- [THE TASK]
Each record below should be written out again exactly as given.

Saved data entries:
════════════════

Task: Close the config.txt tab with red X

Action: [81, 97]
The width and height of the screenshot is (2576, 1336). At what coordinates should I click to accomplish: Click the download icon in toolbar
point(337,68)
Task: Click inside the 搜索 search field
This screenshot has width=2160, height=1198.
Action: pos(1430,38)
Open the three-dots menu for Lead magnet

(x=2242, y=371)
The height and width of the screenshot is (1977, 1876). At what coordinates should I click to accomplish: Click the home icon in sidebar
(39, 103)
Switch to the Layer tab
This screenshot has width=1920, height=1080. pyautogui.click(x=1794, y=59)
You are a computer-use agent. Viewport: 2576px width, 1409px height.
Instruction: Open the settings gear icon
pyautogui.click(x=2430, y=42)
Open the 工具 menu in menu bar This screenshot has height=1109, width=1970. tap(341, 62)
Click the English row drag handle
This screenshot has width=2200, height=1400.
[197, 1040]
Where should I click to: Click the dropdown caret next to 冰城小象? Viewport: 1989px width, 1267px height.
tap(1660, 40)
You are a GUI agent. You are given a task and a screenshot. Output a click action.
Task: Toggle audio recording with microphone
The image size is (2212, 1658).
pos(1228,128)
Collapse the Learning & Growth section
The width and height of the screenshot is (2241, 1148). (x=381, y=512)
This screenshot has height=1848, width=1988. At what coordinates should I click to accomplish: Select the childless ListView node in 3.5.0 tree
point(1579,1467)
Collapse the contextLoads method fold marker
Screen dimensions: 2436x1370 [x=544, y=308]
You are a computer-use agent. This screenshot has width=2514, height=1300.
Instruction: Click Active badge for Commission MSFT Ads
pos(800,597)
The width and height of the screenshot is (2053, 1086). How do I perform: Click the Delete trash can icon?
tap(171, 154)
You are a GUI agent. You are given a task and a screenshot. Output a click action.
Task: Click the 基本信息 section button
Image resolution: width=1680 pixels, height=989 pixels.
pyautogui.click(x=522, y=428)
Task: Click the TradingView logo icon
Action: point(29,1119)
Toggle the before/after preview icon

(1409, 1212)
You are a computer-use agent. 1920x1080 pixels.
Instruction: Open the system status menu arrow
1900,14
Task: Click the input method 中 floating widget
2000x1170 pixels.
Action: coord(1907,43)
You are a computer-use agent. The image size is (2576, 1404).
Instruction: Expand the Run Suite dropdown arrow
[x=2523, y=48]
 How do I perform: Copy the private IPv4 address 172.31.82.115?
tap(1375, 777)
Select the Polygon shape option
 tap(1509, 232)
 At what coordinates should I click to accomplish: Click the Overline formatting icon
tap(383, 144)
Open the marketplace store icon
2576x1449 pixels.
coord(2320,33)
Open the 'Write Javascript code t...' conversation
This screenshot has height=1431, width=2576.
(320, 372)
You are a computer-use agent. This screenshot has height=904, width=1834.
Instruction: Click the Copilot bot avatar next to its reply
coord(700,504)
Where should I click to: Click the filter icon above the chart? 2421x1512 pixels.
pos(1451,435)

════════════════

- [WRITTEN RESPONSE]
Task: Close the config.txt tab with red X

Action: [81, 97]
The width and height of the screenshot is (2576, 1336). At what coordinates should I click to accomplish: Click the download icon in toolbar
point(337,68)
Task: Click inside the 搜索 search field
This screenshot has width=2160, height=1198.
Action: pos(1430,38)
Open the three-dots menu for Lead magnet

(x=2242, y=371)
The height and width of the screenshot is (1977, 1876). At what coordinates should I click to accomplish: Click the home icon in sidebar
(39, 103)
Switch to the Layer tab
This screenshot has width=1920, height=1080. pyautogui.click(x=1794, y=59)
You are a computer-use agent. Viewport: 2576px width, 1409px height.
Instruction: Open the settings gear icon
pyautogui.click(x=2430, y=42)
Open the 工具 menu in menu bar This screenshot has height=1109, width=1970. tap(341, 62)
Click the English row drag handle
This screenshot has width=2200, height=1400.
[197, 1040]
Where should I click to: Click the dropdown caret next to 冰城小象? Viewport: 1989px width, 1267px height.
tap(1660, 40)
You are a GUI agent. You are given a task and a screenshot. Output a click action.
Task: Toggle audio recording with microphone
The image size is (2212, 1658).
pos(1228,128)
Collapse the Learning & Growth section
The width and height of the screenshot is (2241, 1148). (x=381, y=512)
This screenshot has height=1848, width=1988. At what coordinates should I click to accomplish: Select the childless ListView node in 3.5.0 tree
point(1579,1467)
Collapse the contextLoads method fold marker
Screen dimensions: 2436x1370 [x=544, y=308]
You are a computer-use agent. This screenshot has width=2514, height=1300.
Instruction: Click Active badge for Commission MSFT Ads
pos(800,597)
The width and height of the screenshot is (2053, 1086). How do I perform: Click the Delete trash can icon?
tap(171, 154)
You are a GUI agent. You are given a task and a screenshot. Output a click action.
Task: Click the 基本信息 section button
Image resolution: width=1680 pixels, height=989 pixels.
pyautogui.click(x=522, y=428)
Task: Click the TradingView logo icon
Action: point(29,1119)
Toggle the before/after preview icon

(1409, 1212)
You are a computer-use agent. 1920x1080 pixels.
Instruction: Open the system status menu arrow
1900,14
Task: Click the input method 中 floating widget
2000x1170 pixels.
Action: coord(1907,43)
You are a computer-use agent. The image size is (2576, 1404).
Instruction: Expand the Run Suite dropdown arrow
[x=2523, y=48]
 How do I perform: Copy the private IPv4 address 172.31.82.115?
tap(1375, 777)
Select the Polygon shape option
 tap(1509, 232)
 At what coordinates should I click to accomplish: Click the Overline formatting icon
tap(383, 144)
Open the marketplace store icon
2576x1449 pixels.
coord(2320,33)
Open the 'Write Javascript code t...' conversation
This screenshot has height=1431, width=2576.
(320, 372)
You are a computer-use agent. This screenshot has height=904, width=1834.
Instruction: Click the Copilot bot avatar next to its reply
coord(700,504)
Where should I click to: Click the filter icon above the chart? 2421x1512 pixels.
pos(1451,435)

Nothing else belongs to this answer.